Not the most unbiased person out there but honest about it, his reviews have saved me much money and I have regretted ignoring his warnings in the past. This is a movie that I will not be seeing. 

Forewarned is forearmed

See you on the floor soon
Friends
Brian King


----------



## heretic888 (Sep 24, 2006)

Brian,

With all due respect, I couldn't helped but be amused when I read that. The entire notion of "personal objectivity" is nothing short of a popular fantasy. An opinion, by its very nature, is anything but "objective" --- no matter how well-grounded it is in facts and evidence. A point-of-view cannot be objective or else it is not a point-of-view.

Whenever I hear the argument of "bias" and we're not talking about statistical procedures, that always comes across to me as basically saying "well, I disagree with my opponent's conclusion but I don't have the intellectual werewithal to refute his arguments, therefore I'll just say he's not being objective". Everyone and everything is biased, so it's really a non-argument. It's basically akin to condemning someone's position just because it exists in the first place. It's intellectual nonsense.
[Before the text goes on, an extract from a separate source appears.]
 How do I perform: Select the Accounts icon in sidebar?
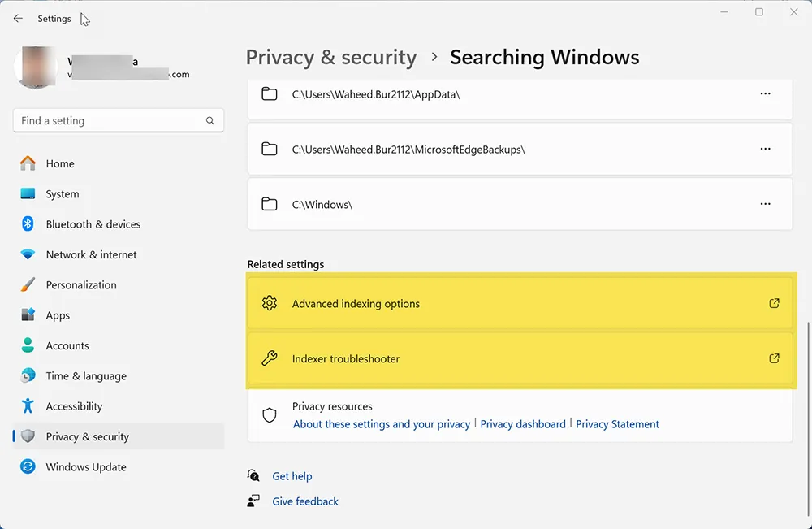(x=27, y=345)

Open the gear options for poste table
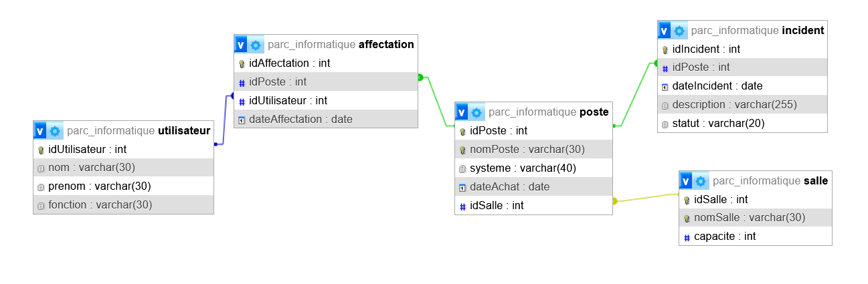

Personally, I am much more interested in accuracy than I am in bias. A statement can be completely "biased" but still be completely accurate and factual at the same time. So far as I can tell, nothing from the aforementioned clips or the trailer was anything in the way of inaccurate --- unless there is something specific you would like to highlight.

But, hey, that's just my opinion.

Laterz.


----------



## hardheadjarhead (Sep 25, 2006)

Brian said:


> Not the most unbiased person out there but honest about it, his reviews have saved me much money and I have regretted ignoring his warnings in the past. This is a movie that I will not be seeing.




I'll go see it.  

This reminds me of the Michael Moore movie, "Fahrenheit 9-11" thread of some years ago where people were dissing the movie without having actually seen it.  I've seen the same done with "The Passion of the Christ" and "Brokeback Mountain."   People based their opinions on what they heard, or what they'd been told...and didn't check it out for themselves.  

Regardless of the film maker's bias, the actions and the words of the characters in the film may well be worth seeing.  

As for the reviewer saving you money...how would you know?  


Regards,


Steve


----------



## Swordlady (Sep 26, 2006)

Did anyone else catch this statement in the front page of the official website:



> The film is a first-ever look into an intense training ground that recruits born-again Christian children to become an active part of America's political future.



Not to mention that the background music is downright creepy.

I also watched the videoclips.  I'm leery about the way Becky Fischer appeals more to the children's _emotions_, rather than their hearts.  And there is a certain..._cultness_...about it.

After being a part of an ultra-conservative Christian church with many cult-like practices for over 12 years, I could smell this stuff a mile away...


----------



## hardheadjarhead (Sep 26, 2006)

The woman who is the centerpiece of the documentary likes it.  She sees it as a positive film showcasing what she believes.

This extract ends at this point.